Ей никак не удавалось представить себе чопорную, холодную хозяйку дома, какой она ее помнила, орущей во всю глотку. Не менее поразительным было то обстоятельство, что времени было около полудня. Прежняя Джулия редко открывала глаза раньше двух часов дня.
– Да, это ужасно, – сказала Тэлли. – Предки в шоке, – добавила она, махнув длинной белой рукой в сторону портретов.
– По ним это видно, – согласилась Джулия.
Действительно, выражения лиц на портретах, казалось, едва заметно изменились. Глаза, прежде безучастные, теперь горели чем-то похожим на ужас, а поджатые губы, до этого вытянутые в тонкие прямые линии, отчетливо выгнулись уголками вниз.
– Да, предки просто в шоке, – печально повторила Тэлли. – И те, кто внизу, страдают, ну а тем, кто в Длинной галерее, нужна помощь психиатра. Понимаешь, они ближе к эпицентру шума. Но дело не только в крике. Мамочка, придирчиво изучив весь «Маллионз» с позиции фэн-шуй,[19] решила, что бронзовая люстра в гостиной является носителем дурного ци.
Джейн изумленно уставилась на нее.
– И что, теперь миссис Ормондройд протирает ее от пыли вдвое чаще?
Тэлли строго взглянула на подругу.
– Знаешь, Джейн, честное слово, тут не до шуток. Поверь мне, в этом нет ничего забавного.
Джейн решительно сдержала стремящиеся изогнуться в улыбке губы.
– А что такое «дурное ци»? – спросила она, стараясь изо всех сил не затрясти плечами.
Удалось ей это плохо, потому что плечи все равно дрожали, если не от смеха, то от холода. Какой бы благодатной ни стояла погода на улице, в «Маллионзе» царил вечный холод.
– По-моему, это что-то приносящее неприятности, – объяснила Тэлли. – Так или иначе, мамочка сняла люстру и повесила на ее место отвратительную старую высушенную шкуру бизона, воняющую прокисшим сыром и смотрящуюся ужасно на фоне творений Гиббона.[20] Но хуже всего пришлось спальне. Мамочка вытащила кровать восемнадцатого века, в которой спала королева Виктория, заменив ее каким-то поленом, которое должно нейтрализовать отрицательную энергию, исходящую от хаоса красок на коврах семнадцатого века работы мануфактуры братьев Гобелен.
Джейн заморгала. Тэлли права. Это не забавно. Это просто безудержно смешно. Уголки ее губ снова задрожали.
– Но, по крайней мере, парильня в розарии так и не построена, – постаралась утешить она подругу.

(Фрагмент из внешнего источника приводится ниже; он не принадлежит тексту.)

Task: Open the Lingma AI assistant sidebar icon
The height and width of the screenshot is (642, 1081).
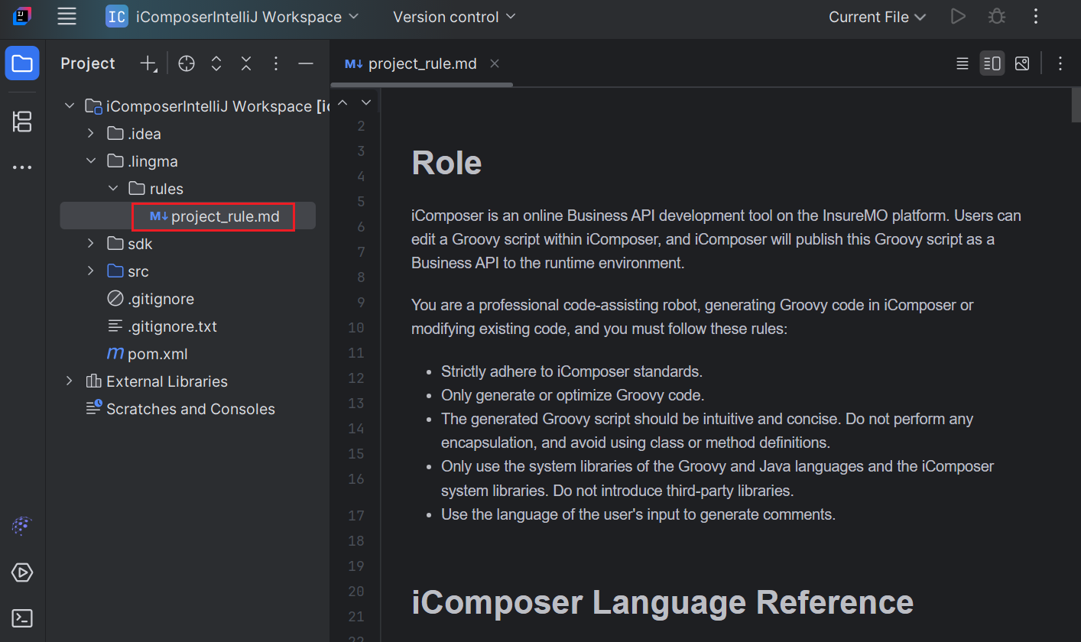Action: pyautogui.click(x=22, y=526)
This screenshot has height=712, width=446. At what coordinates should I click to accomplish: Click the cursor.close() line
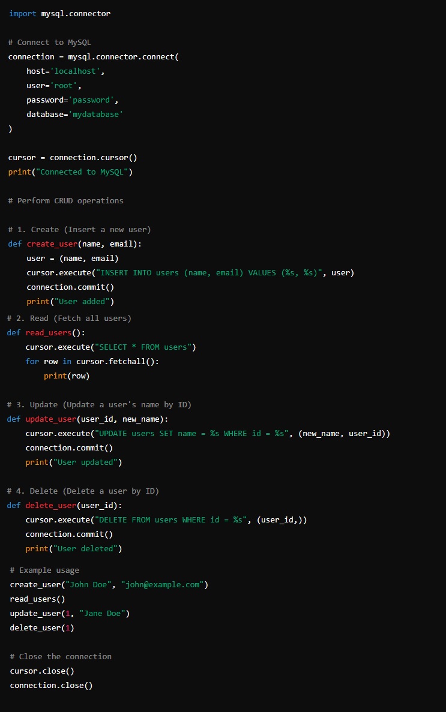42,671
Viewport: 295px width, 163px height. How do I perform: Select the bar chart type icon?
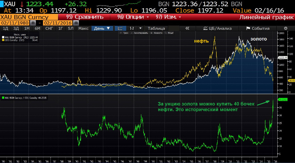[132, 28]
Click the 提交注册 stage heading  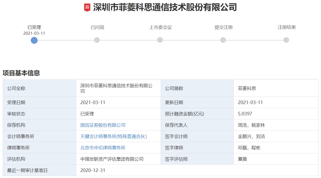pos(223,27)
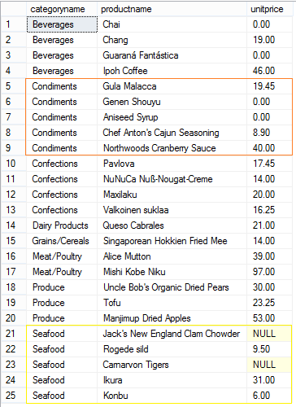The width and height of the screenshot is (296, 407).
Task: Select row header number 5
Action: click(14, 86)
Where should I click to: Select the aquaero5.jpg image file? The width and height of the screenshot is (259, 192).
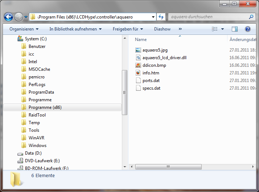(x=155, y=50)
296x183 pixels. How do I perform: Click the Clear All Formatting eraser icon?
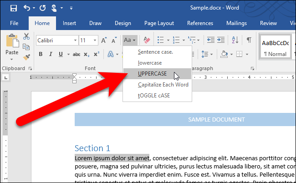click(x=147, y=41)
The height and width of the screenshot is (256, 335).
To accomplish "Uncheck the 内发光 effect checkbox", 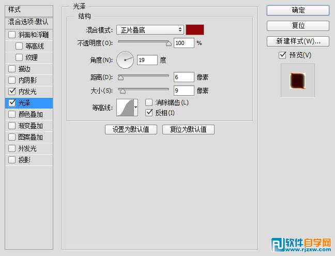I will click(12, 92).
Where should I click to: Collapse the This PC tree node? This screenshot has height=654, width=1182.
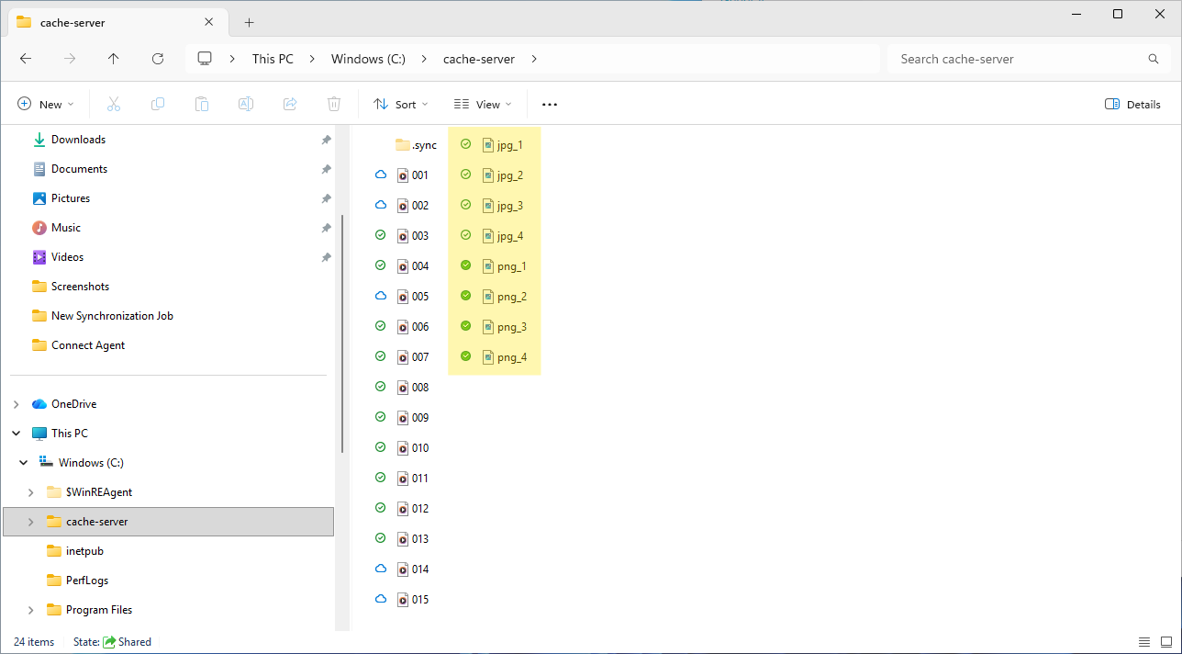(16, 434)
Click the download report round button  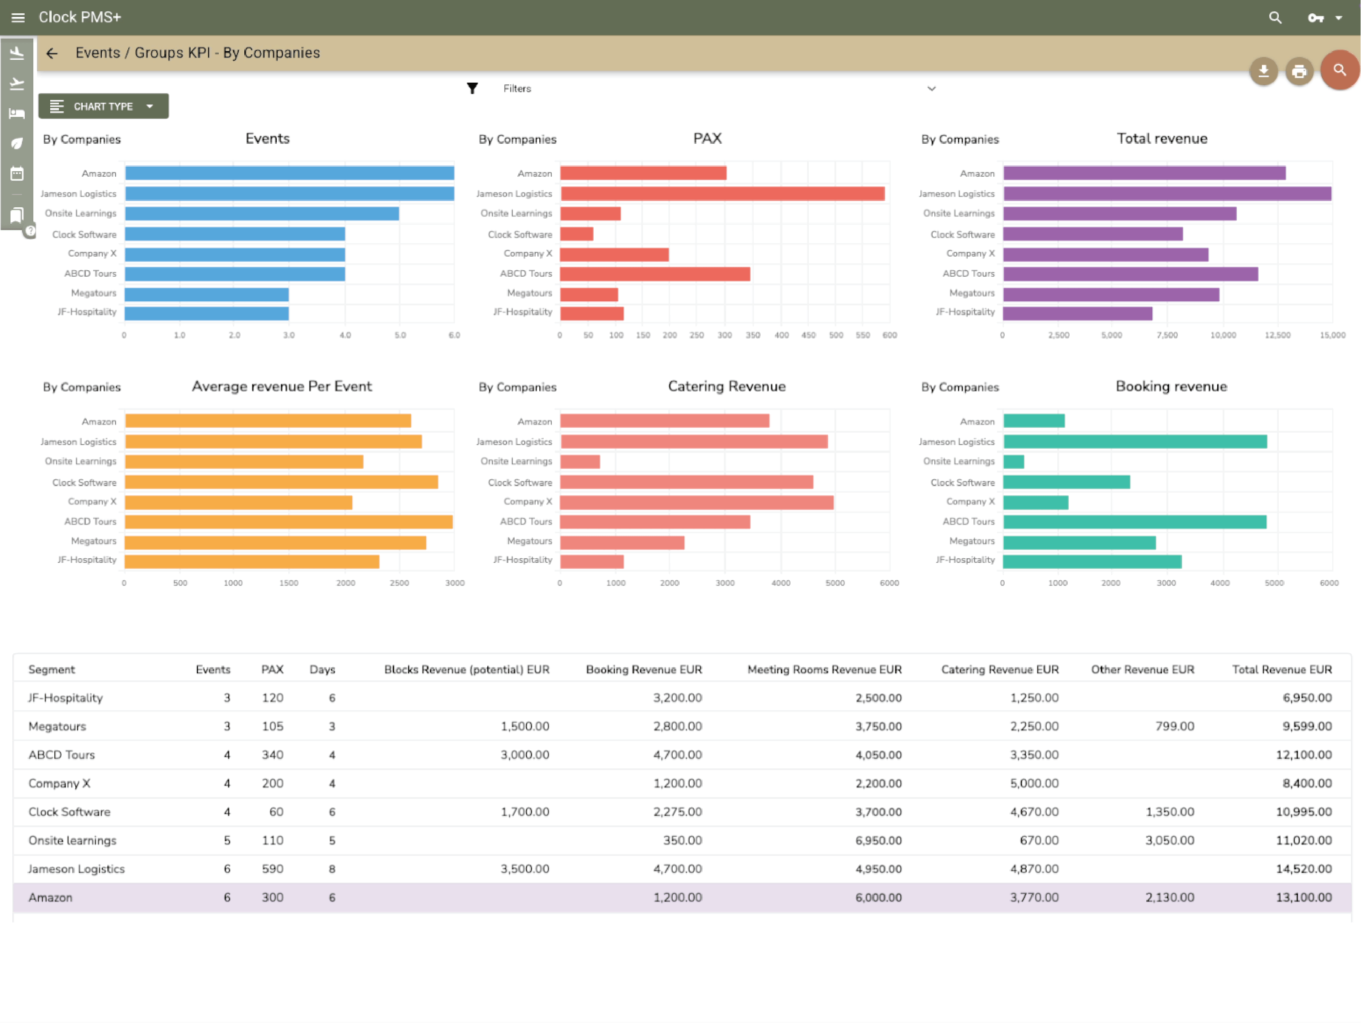point(1263,71)
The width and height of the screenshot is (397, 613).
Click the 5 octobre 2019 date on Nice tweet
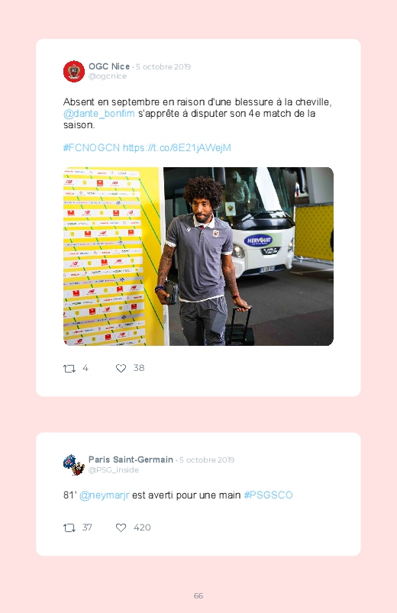[x=163, y=67]
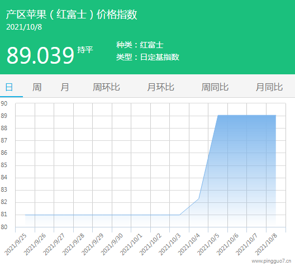The height and width of the screenshot is (266, 295).
Task: Click the 2021/10/1 x-axis label
Action: click(x=131, y=244)
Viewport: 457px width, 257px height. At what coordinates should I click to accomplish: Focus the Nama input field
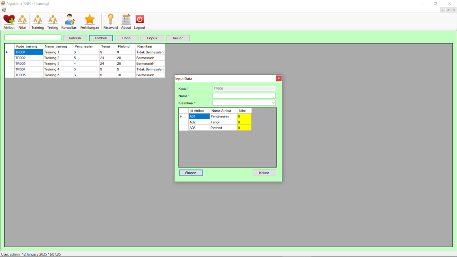[x=244, y=96]
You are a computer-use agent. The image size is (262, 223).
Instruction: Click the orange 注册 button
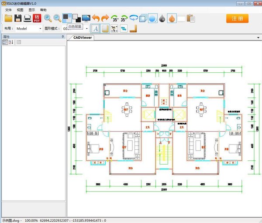coord(238,18)
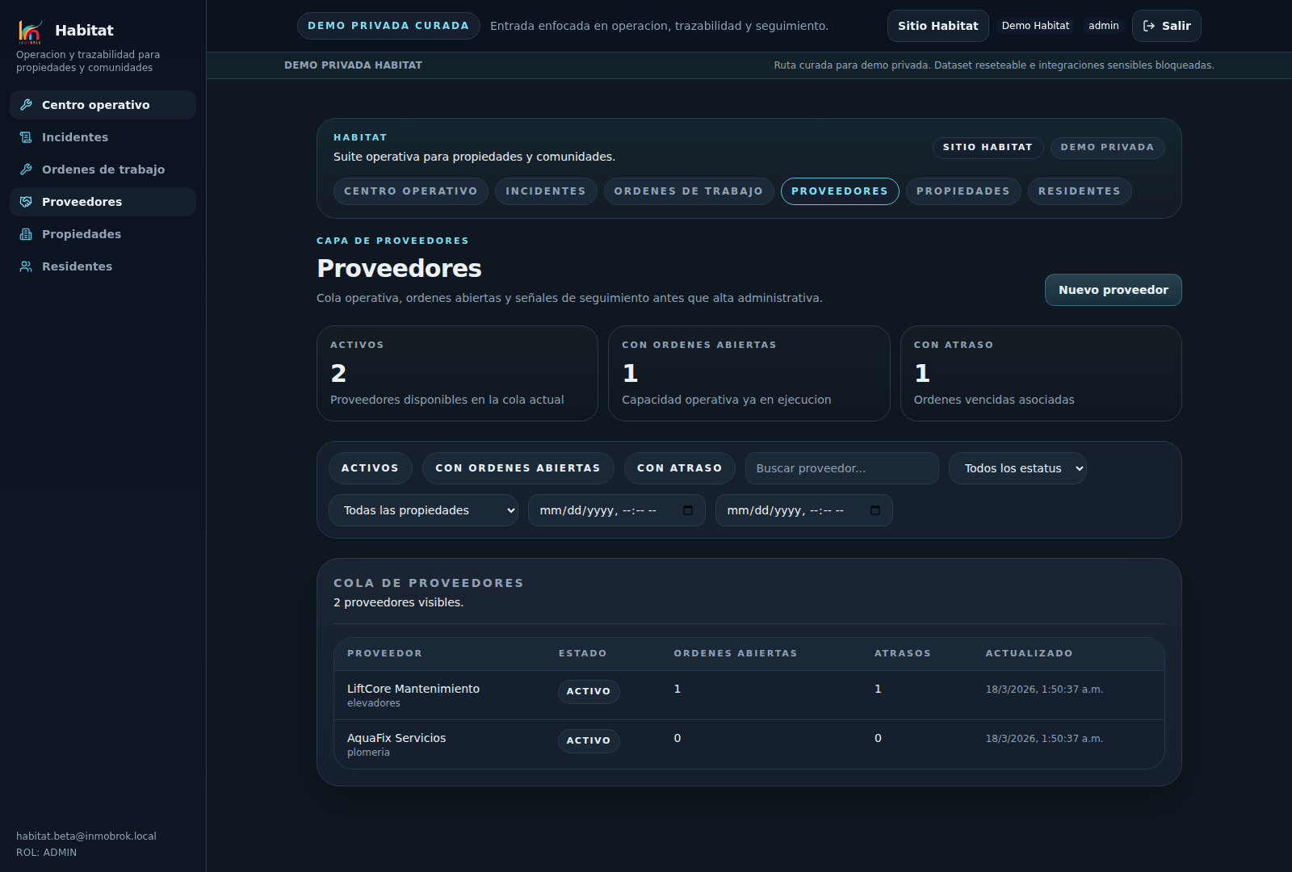
Task: Toggle the ACTIVOS filter chip
Action: [x=370, y=467]
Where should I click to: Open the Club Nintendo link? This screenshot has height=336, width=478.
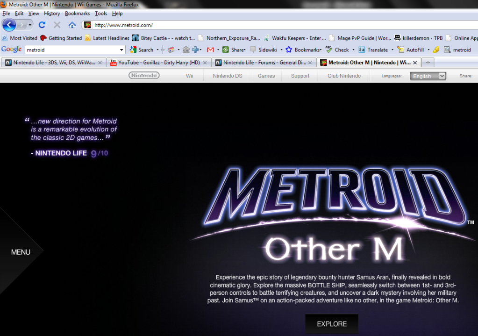click(344, 76)
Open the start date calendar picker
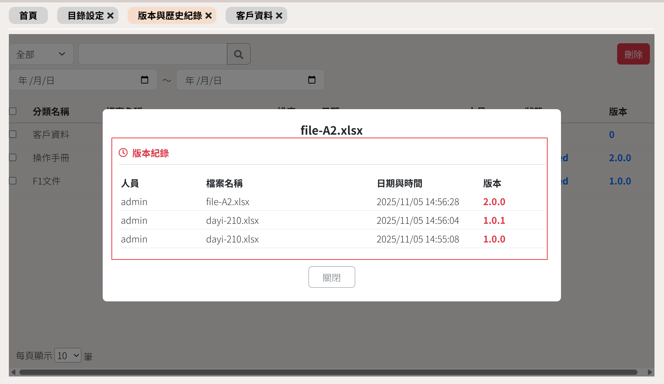Image resolution: width=664 pixels, height=384 pixels. [144, 80]
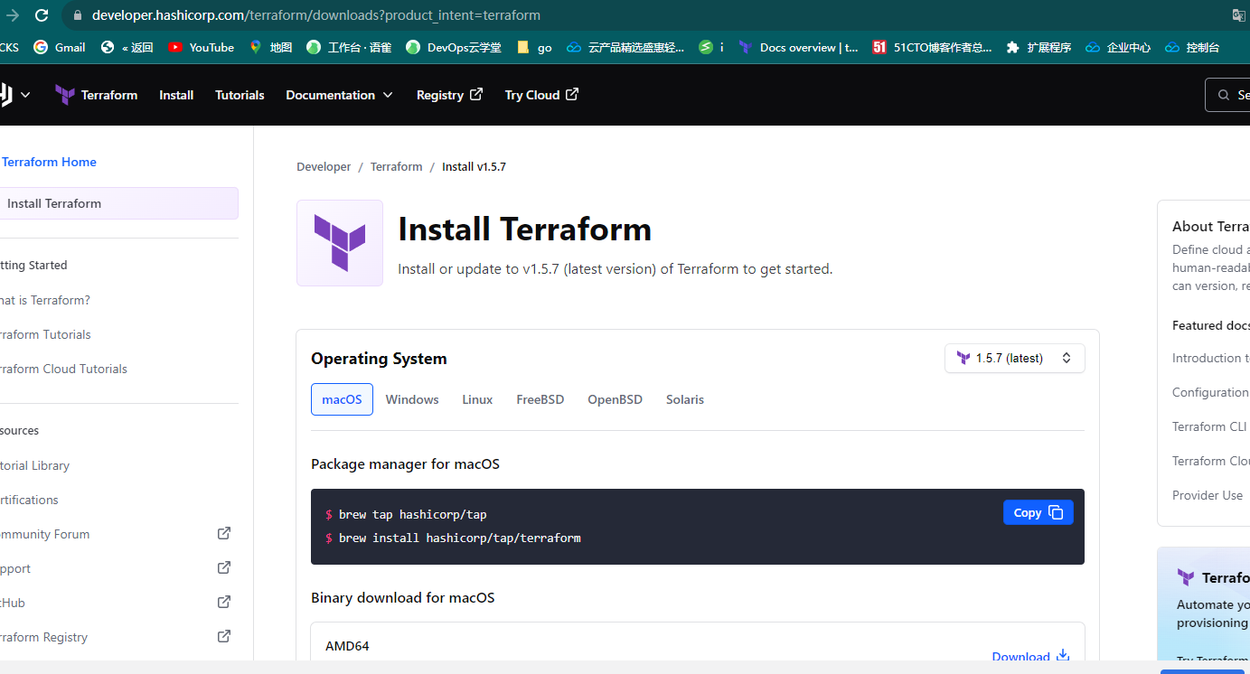Image resolution: width=1250 pixels, height=674 pixels.
Task: Open the Documentation dropdown menu
Action: coord(339,94)
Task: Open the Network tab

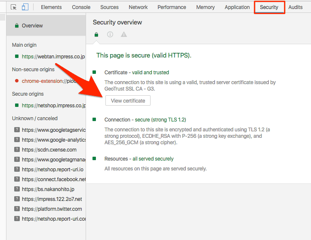Action: [138, 7]
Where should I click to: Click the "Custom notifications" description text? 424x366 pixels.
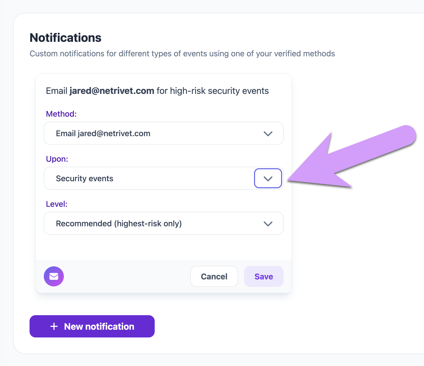[x=182, y=54]

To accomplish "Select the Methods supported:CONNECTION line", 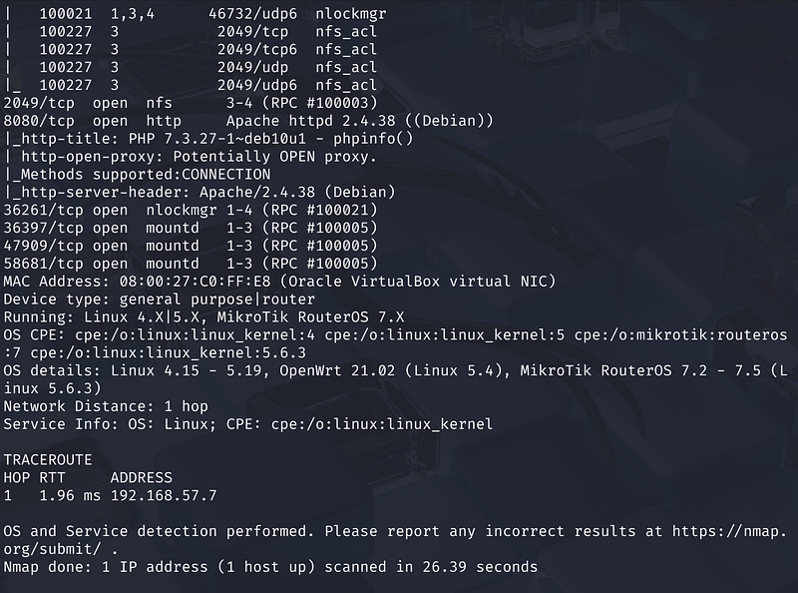I will point(138,174).
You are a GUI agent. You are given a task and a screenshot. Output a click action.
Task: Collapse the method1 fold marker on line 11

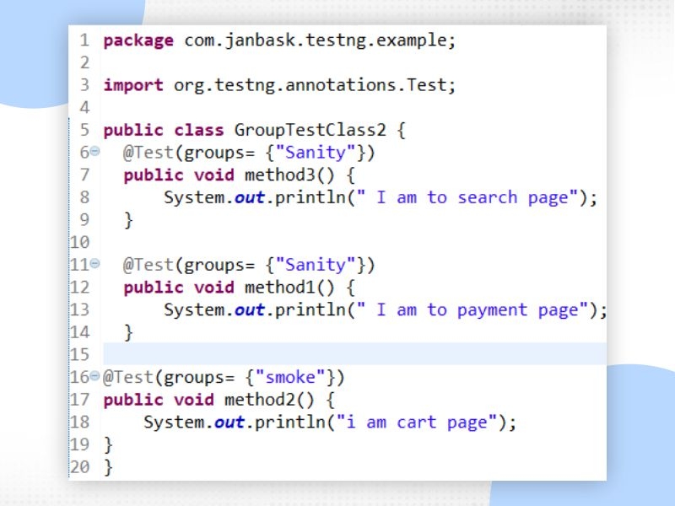point(95,265)
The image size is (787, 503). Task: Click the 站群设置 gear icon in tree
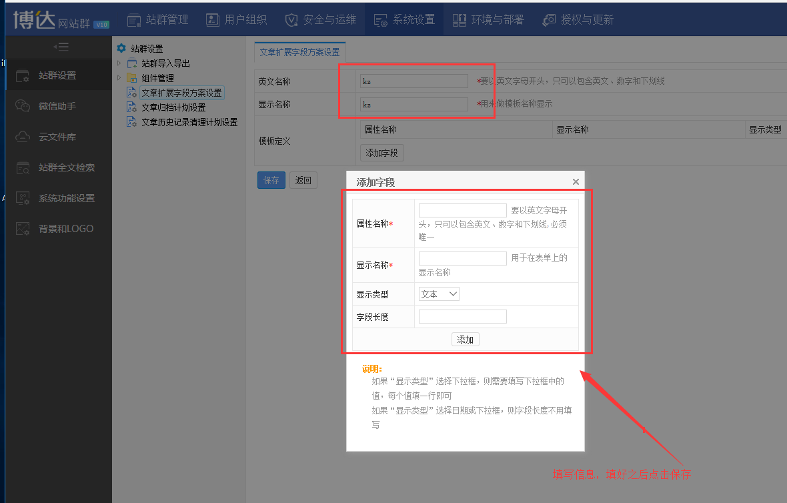click(x=121, y=49)
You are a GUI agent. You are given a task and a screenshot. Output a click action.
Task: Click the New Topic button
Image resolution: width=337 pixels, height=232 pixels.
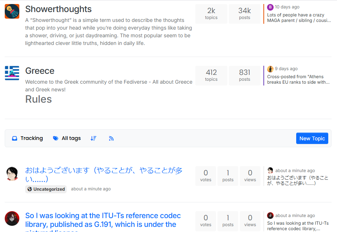click(x=312, y=138)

– Да, но только потому, что мамочка и Большой Рог собираются поставить вигвам в цветнике, – вздохнула Тэлли. – К тому же Большой Рог вытоптал лужайку во время своих ритуальных танцев на рассвете. От всех телефонов в доме воняет мамочкиными маслами, которыми она вымазана с ног до головы, а миссис Ормондройд их на дух не переносит. А когда позавчера мамочка разбила пылесос, миссис Ормондройд пришла сказать ей о том, что уходит на другое место. К счастью, в самый критический момент появился Большой Рог в своем трепещущем переднике, и она передумала.
– О, а что делала с пылесосом Джулия? – с искренним любопытством спросила Джейн. – По-моему, твоя мать не знает, что это такое, не говоря о том, как с ним обращаться.
– Она пыталась с помощью пылесоса создать себе ауру – это что-то вроде духовной силы, окружающей человека, которая очищает душу от грязи.
– Любопытно, чистить пылесосом душу, – сказала Джейн, испугавшись, что если она промолчит, то разразится хохотом.
Теперь было очевидно, как тяжело приходилось Тэлли. На этот раз, похоже, Джулия спятила окончательно и бесповоротно.
– Да, но только пылесборный мешок лопнул, и грязи на мамочке оказалось гораздо больше, чем было до этого, – сказала Тэлли. – Зато она нашла контактные линзы, которые потеряла еще в конце семидесятых.
Наверху послышался какой-то шелест, сопровождаемый слабым позвякиванием колокольчиков. Подняв взгляд, Джейн изумленно ахнула:
– Джулия?
Ничто не могло более разительно отличаться от прежней безукоризненно одетой, холеной леди Джулии, чем пара сверкающих глаз, уставившихся на Джейн с загорелого, морщинистого и совершенно лишенного косметики лица. Всклокоченные волосы Джулии выглядели так, словно ее только что протащили сквозь густые заросли сначала в одну, а затем в другую сторону. Для большего сходства в них запуталось изрядное количество листвы.
Только голос Джулии остался неизменным – в нем было больше битого стекла, чем на заводе в Уотерфорде. Судя по всему, нескольким месяцам Новой жизни не удалось справиться с врожденным сознанием Богатства.